The pair of primers were JW22 (5-CGTTAGCTGCATTACTGGAGA-3) and JW23 (5-GAGCGCGTAGGCGGGATAGTC-3). PCR Amplification was performed in a reaction volume of 50 μl consisting of 5 μl of plaque lysate or 1 μl of H. pylori genomic DNA and either 45 or 49 μl of reaction mixture containing 1x PCR buffer, 1 unit of Taq DNA polymerase, 0.2 μM of each deoxinucleotide triphosphates and each primer at a concentration of 0.2 μM. After an initial denaturation step of 95 C for 5 minutes, there were 40 cycles of denaturation steps at 94 C for 1 minute, annealing at 60 C for 1 minute and extention at 72 C for 1 minute, followed by a final extension step at 72 C for 10 minutes. The presence of bacterial DNA was determined by an amplicon of 295bp in size visualized on a 2% agarose gel.

Statistical Analysis

Data were entered into SPSS software. The Chi-square test was employed. In the CP group, the severity of disease was defined as moderate (3 to 4 mm of CAL) or severe (CAL≥5 mm).11 Also, the frequency of H. pylori in GCF in each category, and the association between the presence of H. pylori in GCF and periodontitis were determined. The significance level was set at p <0.05.

Results

Of 100 studied population 42 subjects were males and 58 were females and mean age of them was 35.3 ± 10.6. Demographic characteristics of the study population have been briefly mentioned in Table 1. The mean of age between groups was statistically significant but composition of sex in case and control groups was similar.

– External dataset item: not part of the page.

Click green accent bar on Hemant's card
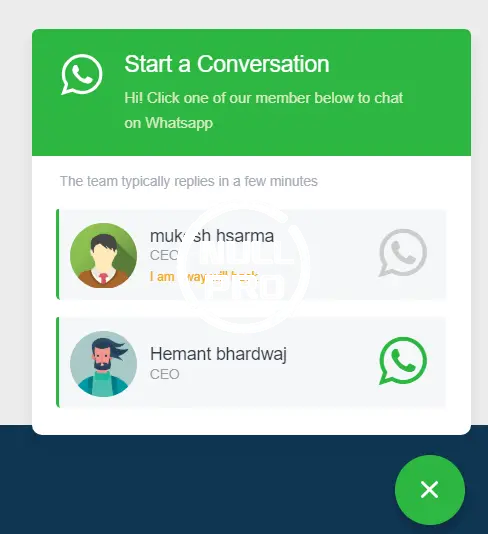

Table 1. Demographic Features of Periodontally Health Subjects and Subjects with CP.

Characteristics Groups P-value
Chronic priodontitis (case) N=50 Periodontally health (control) N=50
Age (year) 42.6 ± 9.4 28.5 ± 9.5 <0.0001*
Sex (female / male) 28/22 30/20 0.84†
Severity of periodontitis (moderate / severe) 34/16
Data are presented as mean ± SD, count and number (percent).
P-values calculated by *Independent sample t-test, and †Chi-square.

H. pylori was detected in the GCF of 21 patients of all studied groups (21%). 9 out of 21 patients (18%) had periodontaitis, while the other 12 patients (24%) were periodontally normal ( Table 2). There was no statistically significant association between periodontal disease and the presence of H. pylori in the GCF (P = 0.62). Also, the subjects were classified according to gender and severity of periodontaitis (moderate and severe) and the presence of H. pylori was evaluated in each group. Chi-square test results showed that there is no significant correlation between the presence of H. pylori in the GCF and gender of the subjects (P=0.28 in CP group and P=0.25 in control group). Among the samples with periodontal disease, 34 of them (68%) had moderate periodontitis and 16 samples (32%) had severe periodontitis. H. pylori was detected more often in the GCF from subjects with severe periodontitis (31%) compared to moderate periodontitis (11%). But Chi-square test results showed that there is no significant correlation between the presence of H. pylori in the GCF and severity of periodontitis (P= 0.20).

Table 2. Distribution of samples according to RCR results based on study groups .

PCR result Groups P-value
Chronic periodontitis (case) N=50 Periodontally health (control) N=50
PCR+ 9(18) 12(38) 0.62
PCR− 41(82) 38(76)
Data are presented as Number (percent).
P-values calculated by Chi-square.

Discussion

Some studiessuggested that the oral cavity may be a reservoir for H. pylori and the presence of H. pylori in oral cavity can act as a possible source of recontamination of the treated patient; it can transfer from one person to another and we should pay attention to detect the bacteria in the oral cavity. But other researchers believe that this bacterium has only a transient presence in the oral environment.4,13 In addition, it is possible that the prevalence of H. pylori in the oral cavity is affected by the presence of oral infection such as periodontitis. Another question arises as to whether H. pylori causes periodontitis and vice versa. Since data correlating periodontal disease and H. pylori colonization are limited,3,4 we evaluated the prevalence of H. pylori in the oral cavity (especially GCF) regardless of the status of their stomach and the potential association between the presence of H. pylori in gingival GCF and chronic periodontitis. Our results support the data in the literature showing the presence of H. pylori in the oral cavity, particularly in the GCF.3,4,14This is because the prevalence of H. pylori in the total population was 21% but there was no significant difference between CP and the periodontal health group in this respect.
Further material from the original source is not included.